Tengo pilas de libros clasificados según urgencias profesionales o intereses
personales; tengo también la pila destinada al ocio y las vacaciones. Me
desespera no tener tiempo para leer todo lo que me interesa y al mismo tiempo
sigo sumando pendientes. No es solo fetichismo –no tendría nada de malo que lo
fuera–, es una ansiedad lectora que apenas logró atenuarse en los últimos años,
cuando decidí que el tiempo que tengo por delante es muchísimo menos que el que
ya viví y por eso decidí no leer
nunca más ni siquiera por obligación profesional nada que no me provoque
curiosidad o interés genuinos. No hace mucho supe que esta especie de síndrome de
devoción por los libros y por la lectura tiene un nombre en japonés. La palabra
es tsundoku y define la
bibliomanía o práctica de acumulación de lecturas, que uno podría extender a la
necesidad de tener más y más libros porque sí, por placer, aunque sepamos que
jamás, ni en siete vidas, podremos terminar de leerlos.
Todavía no
había terminado de asumir como propia la manía llamada tsundoku en japonés
cuando Marie Kondo decidió llevar su magia japonesa del orden a los libros. En
uno de los capítulos de la serie, Marie y su intérprete llegan con su método
KonMari a la casa de una pareja de escritores que necesitan desesperadamente
acomodar sus objetos y su espíritu. A la hora de los libros, Marie les asegura en su clásico tono zen que hay que
despedirse de los libros que ya no tienen que ver con nosotros, que hay que
decirles gracias y adiós porque ya no tendrán un lugar en nuestro futuro y que hay que pensar que “los libros son un reflejo de
nuestros pensamientos y nuestros valores”. Ay, no. No. No es así, Marie.

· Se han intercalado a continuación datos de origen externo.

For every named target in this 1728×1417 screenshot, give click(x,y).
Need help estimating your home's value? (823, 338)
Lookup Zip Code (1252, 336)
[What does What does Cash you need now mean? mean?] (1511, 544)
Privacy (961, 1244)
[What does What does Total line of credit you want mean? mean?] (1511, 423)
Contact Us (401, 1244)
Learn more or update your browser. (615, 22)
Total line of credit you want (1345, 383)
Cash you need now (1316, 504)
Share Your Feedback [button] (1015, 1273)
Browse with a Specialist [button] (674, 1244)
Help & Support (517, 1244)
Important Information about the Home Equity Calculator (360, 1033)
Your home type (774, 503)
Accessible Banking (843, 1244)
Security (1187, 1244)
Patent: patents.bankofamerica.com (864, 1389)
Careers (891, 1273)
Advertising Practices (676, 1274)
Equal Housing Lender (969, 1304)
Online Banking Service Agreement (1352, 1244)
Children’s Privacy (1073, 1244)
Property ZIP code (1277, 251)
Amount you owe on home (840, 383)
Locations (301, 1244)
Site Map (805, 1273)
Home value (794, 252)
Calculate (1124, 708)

En primer lugar, parece extraño
tener que aclarar que uno no lee solo por identificación: leer es ir en busca de mundos posibles, enamorarse de
personajes que sentimos cercanos pero es también vivir intensamente la vida de
otros personajes que están en el lado contrario de la vida en donde estamos
parados, tanto en materia de ideas como de conducta. Si siguiéramos la idea de
que “los libros son un reflejo de nuestros pensamientos y nuestros valores”,
nadie podría leer novelas policiales o de terror, sería imposible leer
biografías de asesinos en masa o historias de incestos y solo leeríamos ensayos
que hablan de lo que pensamos y no de lo que está pensando el mundo o de las
ideas con las que, a través de los siglos, se gestó el pensamiento de la
civilización.
Por todo esto y tanto más, se
complejiza aplicar a los libros la teoría de Kondo de quedarnos solo con
aquello que tiene que ver con nuestro presente o con lo que nos hace felices. O
pensar que si hace años conservamos ejemplares de libros que nunca leímos es
porque en realidad no los necesitamos. Y es que los libros no nos atraen
por una necesidad ni son solo la memoria de un momento feliz sino que son,
además, la posibilidad latente de un fulgor que aguarda ahí, a la espera.

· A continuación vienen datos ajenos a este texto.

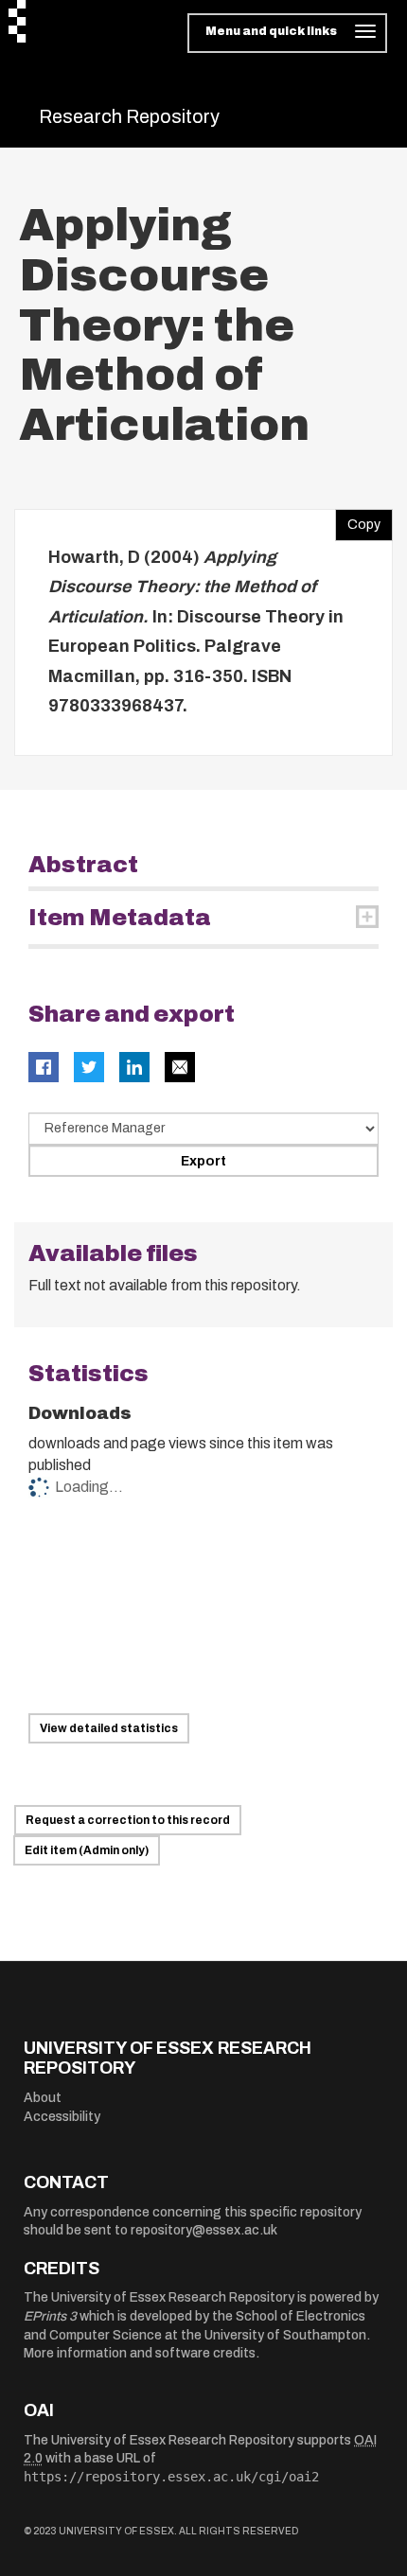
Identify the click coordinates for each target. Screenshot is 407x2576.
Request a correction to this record (128, 1820)
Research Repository (129, 116)
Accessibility (62, 2117)
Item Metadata (119, 917)
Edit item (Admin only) (87, 1850)
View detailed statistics (109, 1728)
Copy (357, 520)
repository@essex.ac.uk (204, 2230)
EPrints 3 (50, 2316)
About (43, 2098)
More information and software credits (140, 2353)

Tenemos más y buscamos más porque no hay satisfacción posible.
No es un tema de métricas, ni de identificación o
valores; no se trata de la pura dicha o el regocijo de la tarea realizada. El
célebre lema de Marie Kondo “conserva solo lo que te haga feliz y despréndete
de lo demás” puede ser un buen criterio para aplicar en objetivos elementales
como hacer espacio en un armario o en un mueble de cocina o cuando llega el
momento duro de desprenderse de recuerdos que pesan al punto de no permitirnos
avanzar luego de un duelo de cualquier tipo.
Te juro,
Marie, que para un lector no hay nada más maravilloso que una librería colmada
de ejemplares o una habitación con estantes llenos de promesas: como ves, una
sensación exactamente en las antípodas de la satisfacción que puede provocar el
espacio libre y despejado de otra clase de objetos. Y es que los libros no
tienen nada que ver ni con la eficiencia, ni con el feng shui ni con los
tips ingeniosos: la buena literatura no tiene propósitos y la biblioteca de un
lector no es un mueble más sino una personal hoja de ruta, un singular mapa de
su vida construido a través de sus gustos en el tiempo.